I’ve been hinting at ranting less and I will, eventually, I hope. But in this the season of what Mary Sanchez calls “national gluttony” [remember when Gluttony was one of the Seven Deadly Sins?] it is “unacceptable that we tolerate a growing number of hungry children.” In classic Federal double speak, the reality of hungry people in this the so-called ‘greatest nation on earth’ is called “food insecurity.” Cool! Food insecurity. I guess calling it that makes it easier for the food secure to ignore it. That’s kind of like changing the name of the War Department to the Defense Department – it just makes everything easier to swallow.

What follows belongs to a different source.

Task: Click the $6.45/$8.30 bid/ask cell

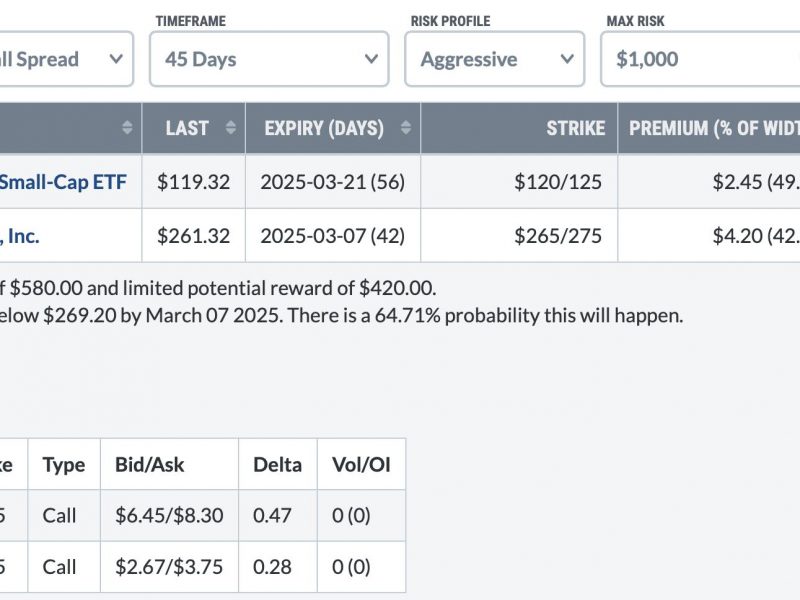Action: click(169, 515)
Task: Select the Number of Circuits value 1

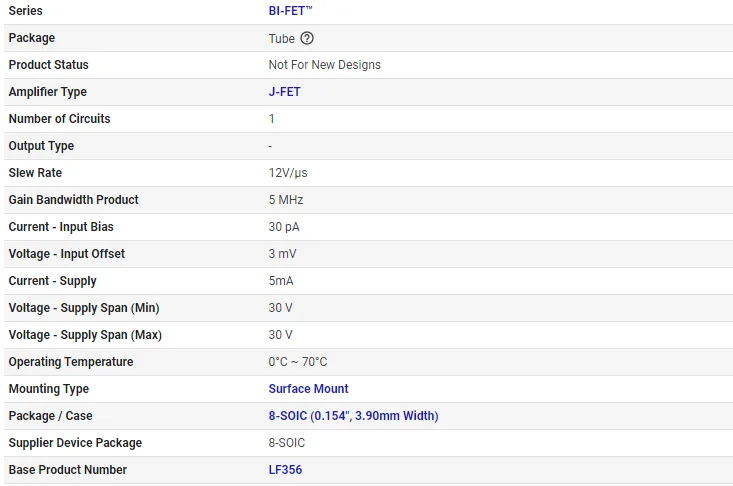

Food insecurity impacts 50 million Americans and means that these people “worry if they or their children will eat that day, or if what they can afford will be adequate.” Yes. And what can they afford? Not the healthy organic stuff. No. What they can afford is the greasy, salty, fatty sugary stuff – fries, coke and a big mac. The greasy, salty, fatty sugary stuff is priced lower, thanks to our Federal taxes subsidizing huge agri-business corporations, than water, fresh fruit and vegetables. Could this have anything to do with the ‘epidemic’ of obesity? Duh!

A Healthy Hunger-Free Kids Act is now pending in Congress. Will our ideologue politicians and their political terrorist allies, terrorists because Republican Senators and Congressmen are in mortal fear of a so-called Tea Party challenge on the right, so will not do anything vaguely compassionate for fear of being labeled ‘socialist,’ kill this, too?
What is ‘leadership’ about if not standing up for kids? “Passing the bill would help rectify this atrocious statistic: One a typical school day, more than 55 percent of the children who qualify for free or reduced-rice school breakfasts don’t get one.

“We’re a country that wisely demands children must attend school until a certain age. And with No Child Left Behind, we’ve laid down some pretty tough expectations about performance. But it’s doubtful we’ll meet those goals until we also enact No Child Comes to Class Hungry.” Quotes are from Mary Sanchez’ article, “Hunger shouldn’t exist here,” in the Miami Herald last Tuesday.